On Mon, Nov 06, 2023 at 09:53:15PM -0800, Noah Misch wrote: > On Mon, Nov 06, 2023 at 09:59:26PM -0600, Nathan Bossart wrote: >> On Mon, Nov 06, 2023 at 07:15:01PM -0800, Noah Misch wrote: >> > The glibc/gcc "ifunc" mechanism was designed to solve this problem of >> > choosing >> > a function implementation based on the runtime CPU, without incurring >> > function >> > pointer overhead. I would not attempt to use AVX512 on non-glibc systems, >> > and >> > I would use ifunc to select the desired popcount implementation on glibc: >> > https://gcc.gnu.org/onlinedocs/gcc-4.8.5/gcc/Function-Attributes.html >> >> Thanks, that seems promising for the function pointer cases. I'll plan on >> trying to convert one of the existing ones to use it. BTW it looks like >> LLVM has something similar [0]. >> >> IIUC this unfortunately wouldn't help for cases where we wanted to keep >> stuff inlined, such as is_valid_ascii() and the functions in pg_lfind.h, >> unless we applied it to the calling functions, but that doesn't ѕound >> particularly maintainable. > > Agreed, it doesn't solve inline cases. If the gains are big enough, we should > move toward packages containing N CPU-specialized copies of the postgres > binary, with bin/postgres just exec'ing the right one.
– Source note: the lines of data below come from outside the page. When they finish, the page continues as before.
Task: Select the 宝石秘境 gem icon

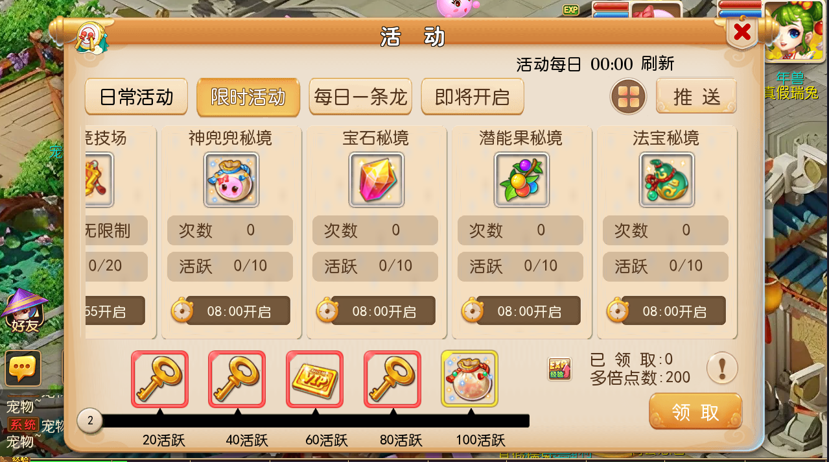Action: 377,180
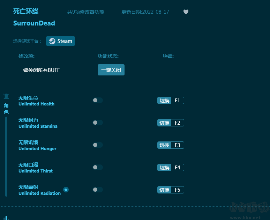Screen dimensions: 270x220
Task: Select the Steam platform button
Action: [x=61, y=41]
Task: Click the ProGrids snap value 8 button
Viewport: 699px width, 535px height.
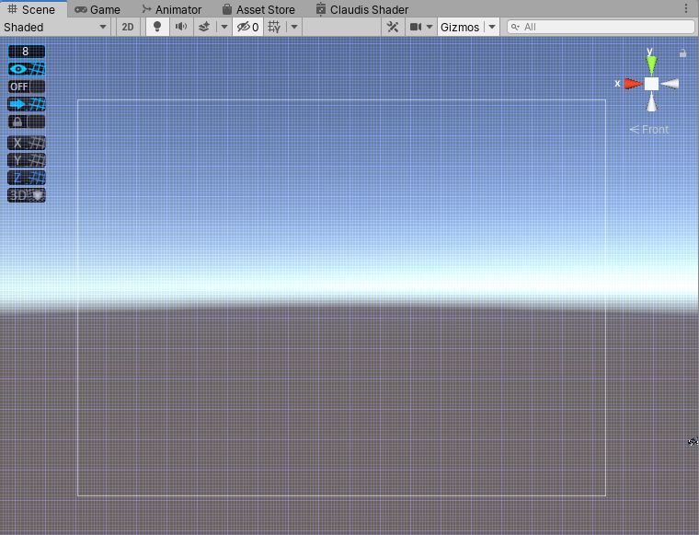Action: (x=26, y=52)
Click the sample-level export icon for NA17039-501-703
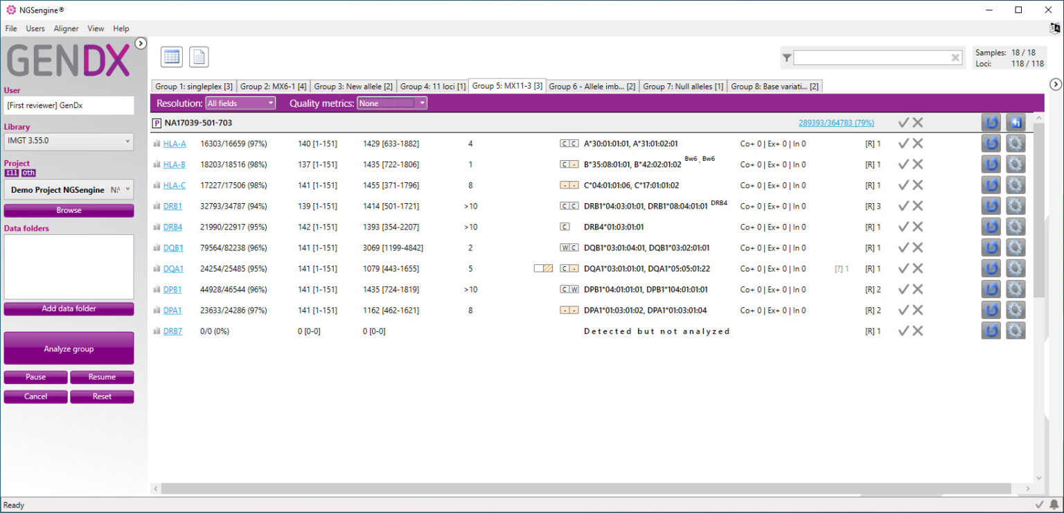This screenshot has width=1064, height=513. pos(1016,122)
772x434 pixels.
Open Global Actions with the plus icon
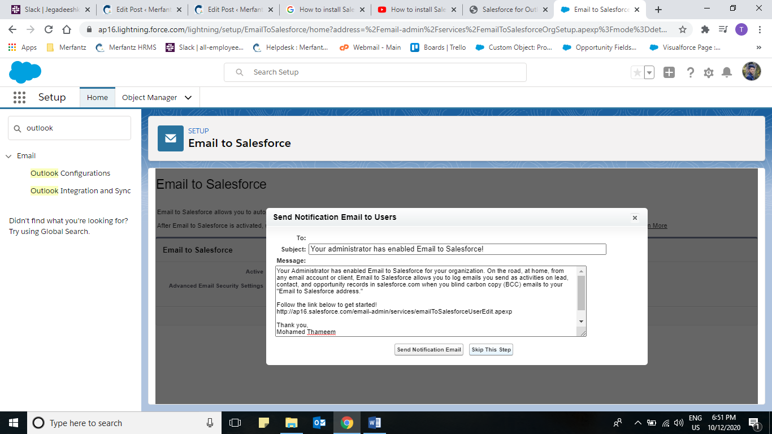pos(669,72)
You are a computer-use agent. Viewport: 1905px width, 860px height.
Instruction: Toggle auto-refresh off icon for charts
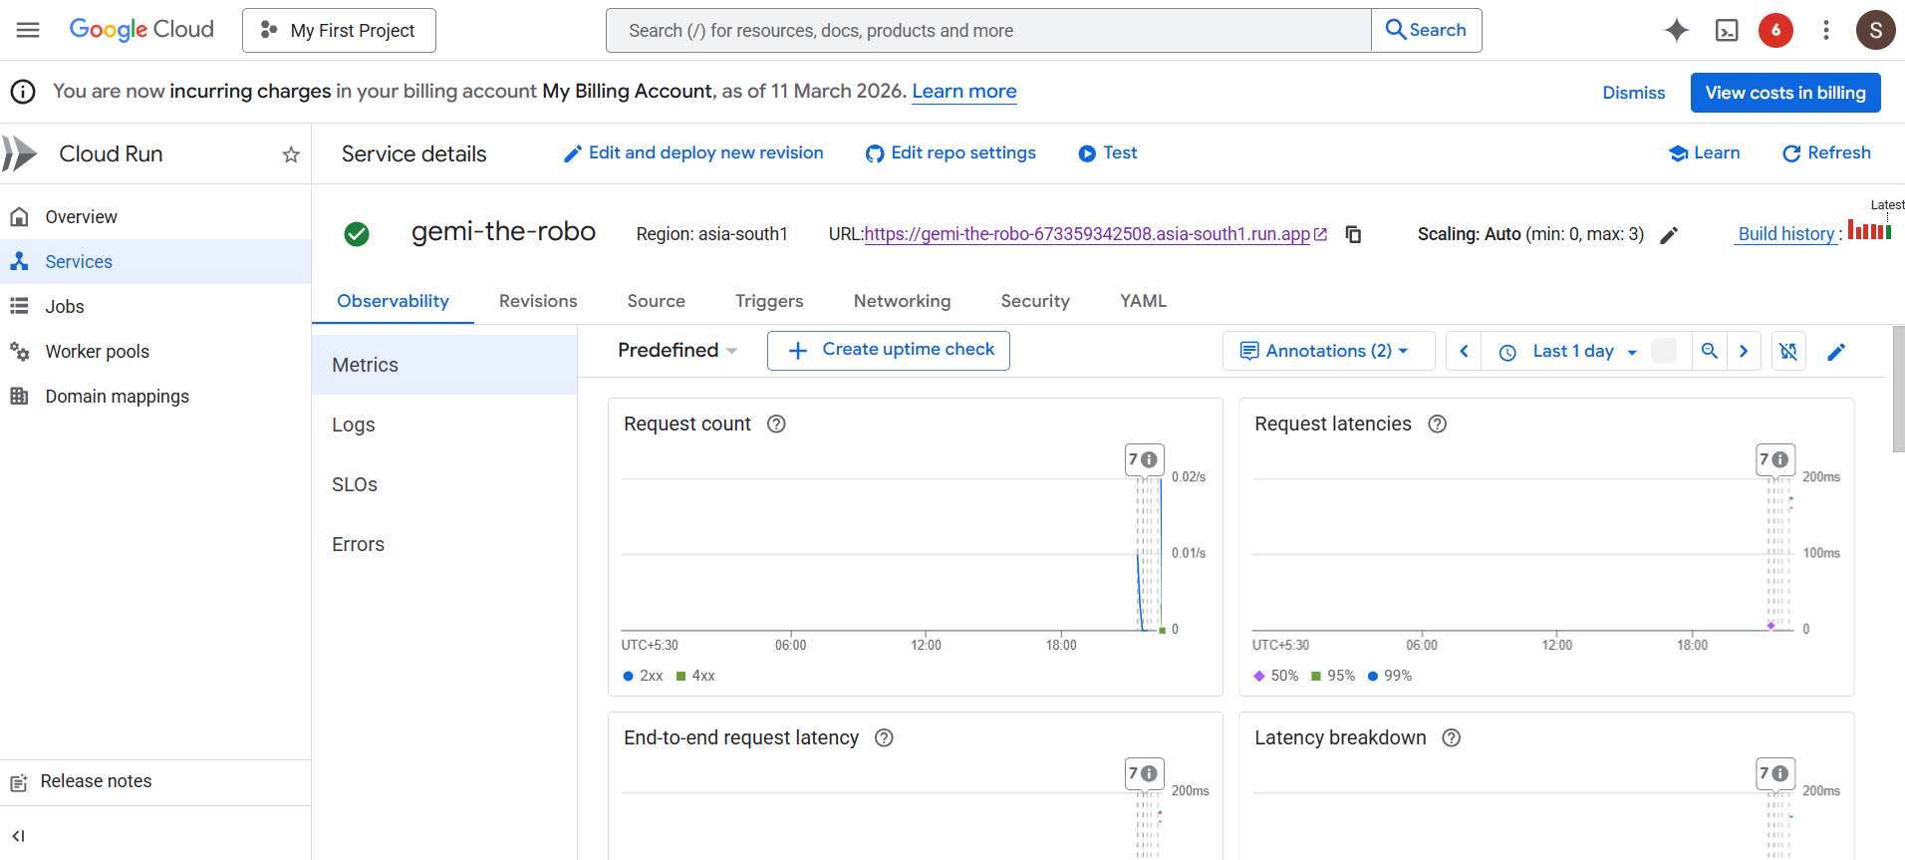pos(1788,351)
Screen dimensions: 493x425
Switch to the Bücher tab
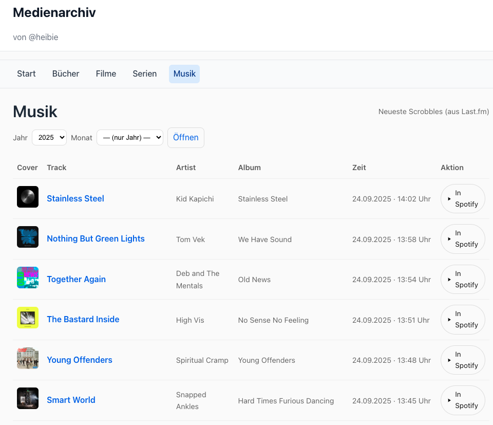point(66,74)
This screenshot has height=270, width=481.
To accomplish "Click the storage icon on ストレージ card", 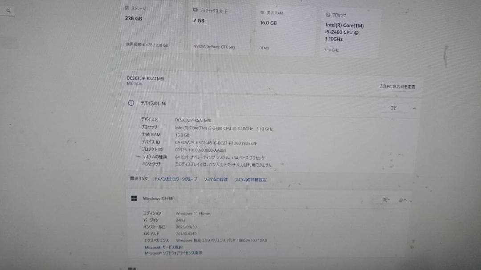I will pos(126,8).

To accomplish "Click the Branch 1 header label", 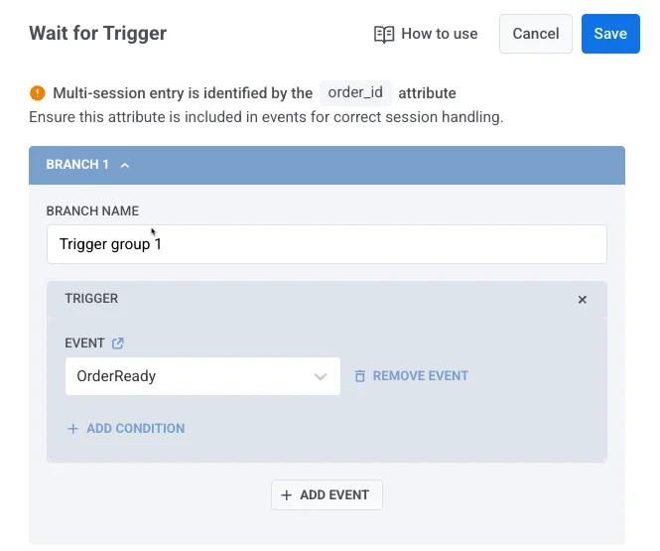I will [x=77, y=165].
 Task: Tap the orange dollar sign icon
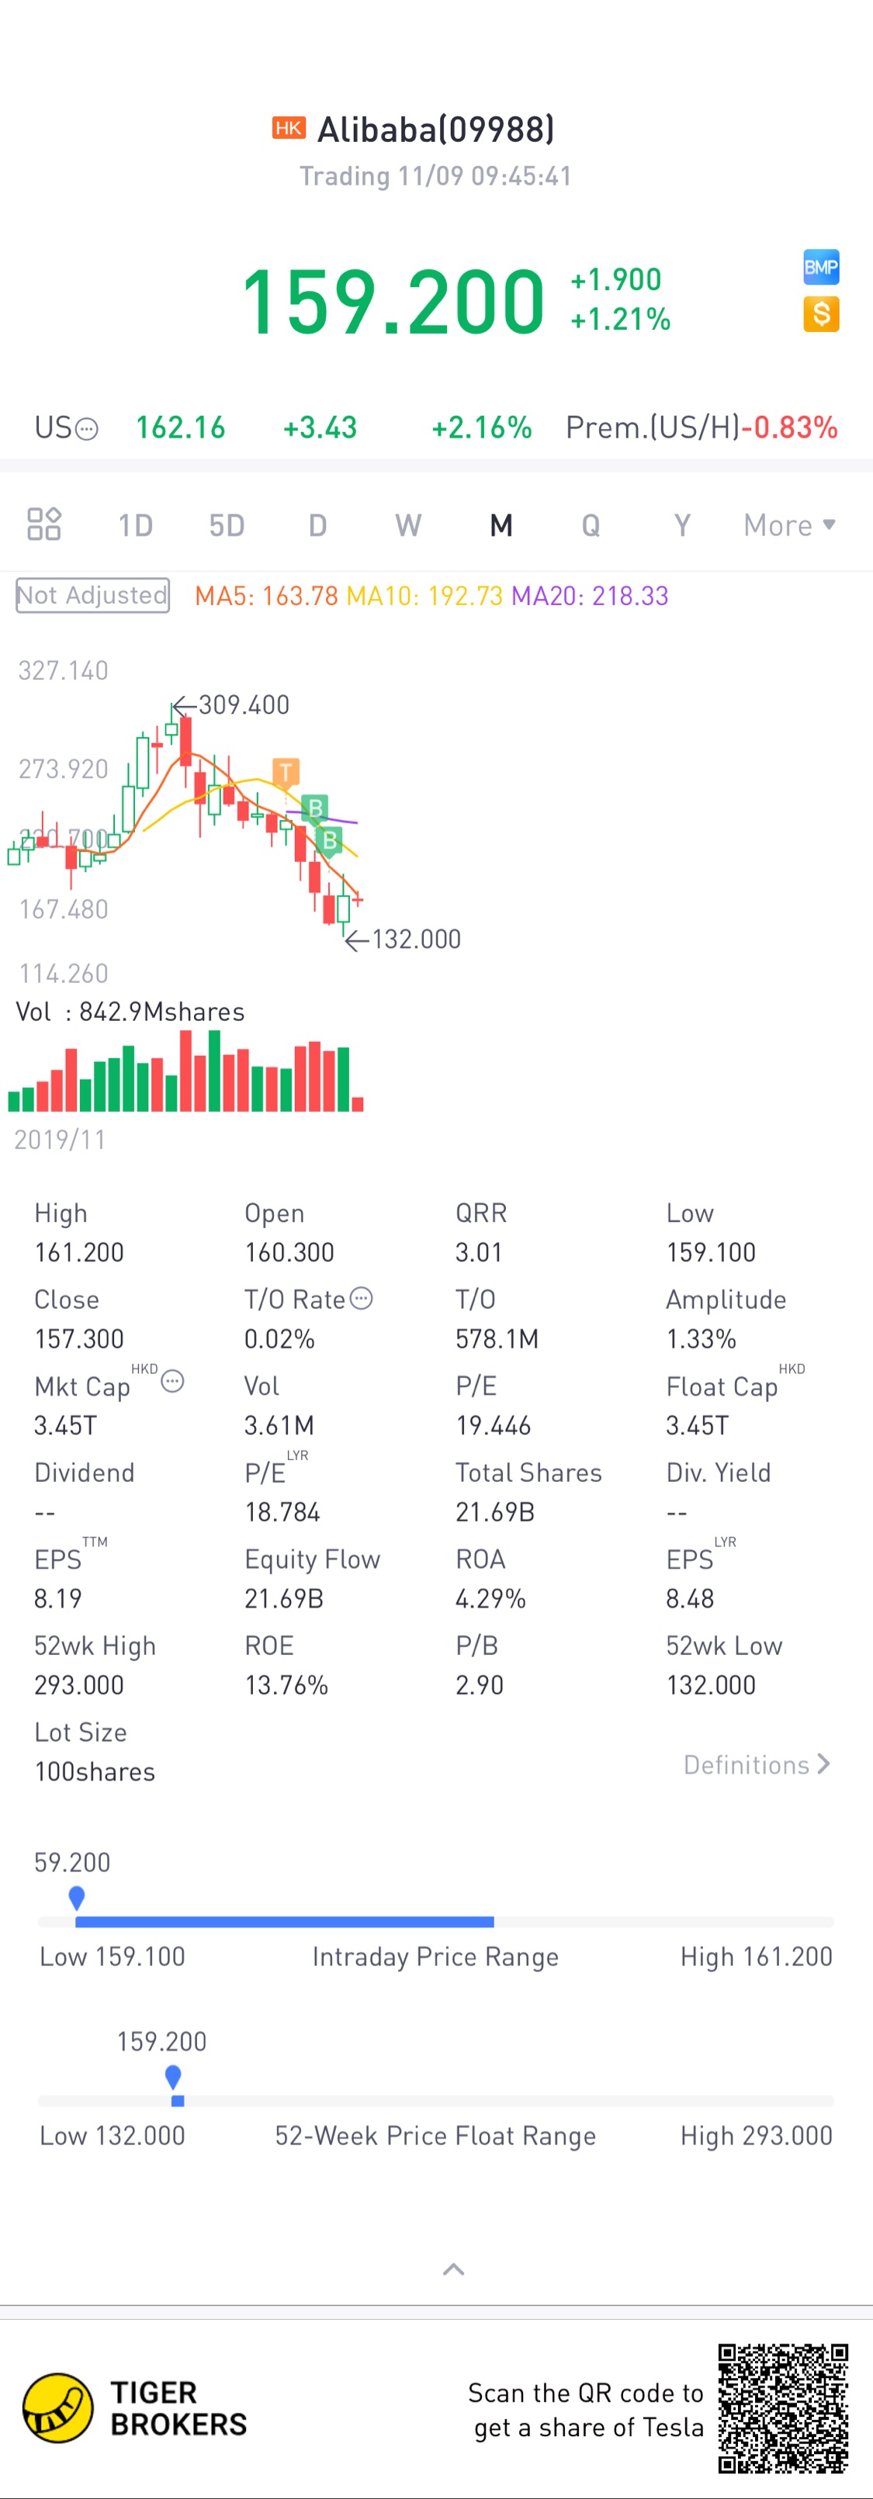click(821, 313)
I performed a quick test with ifunc on my x86 machine that ordinarily uses the runtime checks for the CRC32C code, and I actually see a consistent 3.5% regression for pg_waldump -z on 100M 65-byte records. I've attached the patch used for testing. The multiple-copies-of-the-postgres-binary idea seems interesting. That's probably not something that could be enabled by default, but perhaps we could add support for a build option. -- Nathan Bossart Amazon Web Services: https://aws.amazon.com
diff --git a/src/include/port/pg_crc32c.h b/src/include/port/pg_crc32c.h index d085f1dc00..6db411ee29 100644 --- a/src/include/port/pg_crc32c.h +++ b/src/include/port/pg_crc32c.h @@ -78,7 +78,7 @@ extern pg_crc32c pg_comp_crc32c_loongarch(pg_crc32c crc, const void *data, size_ #define FIN_CRC32C(crc) ((crc) ^= 0xFFFFFFFF) extern pg_crc32c pg_comp_crc32c_sb8(pg_crc32c crc, const void *data, size_t len); -extern pg_crc32c (*pg_comp_crc32c) (pg_crc32c crc, const void *data, size_t len); +extern pg_crc32c pg_comp_crc32c(pg_crc32c crc, const void *data, size_t len); #ifdef USE_SSE42_CRC32C_WITH_RUNTIME_CHECK extern pg_crc32c pg_comp_crc32c_sse42(pg_crc32c crc, const void *data, size_t len); diff --git a/src/port/pg_crc32c_sse42_choose.c b/src/port/pg_crc32c_sse42_choose.c index 41ff4a35ad..62bb981ee8 100644 --- a/src/port/pg_crc32c_sse42_choose.c +++ b/src/port/pg_crc32c_sse42_choose.c @@ -51,14 +51,14 @@ pg_crc32c_sse42_available(void) * so that subsequent calls are routed directly to the chosen implementation. */ static pg_crc32c -pg_comp_crc32c_choose(pg_crc32c crc, const void *data, size_t len) +(*pg_comp_crc32c_choose (void))(pg_crc32c crc, const void *data, size_t len) { if (pg_crc32c_sse42_available()) - pg_comp_crc32c = pg_comp_crc32c_sse42; + return pg_comp_crc32c_sse42; else - pg_comp_crc32c = pg_comp_crc32c_sb8; - - return pg_comp_crc32c(crc, data, len); + return pg_comp_crc32c_sb8; } -pg_crc32c (*pg_comp_crc32c) (pg_crc32c crc, const void *data, size_t len) = pg_comp_crc32c_choose; +pg_crc32c +pg_comp_crc32c(pg_crc32c crc, const void *data, size_t len) + __attribute__ ((ifunc ("pg_comp_crc32c_choose")));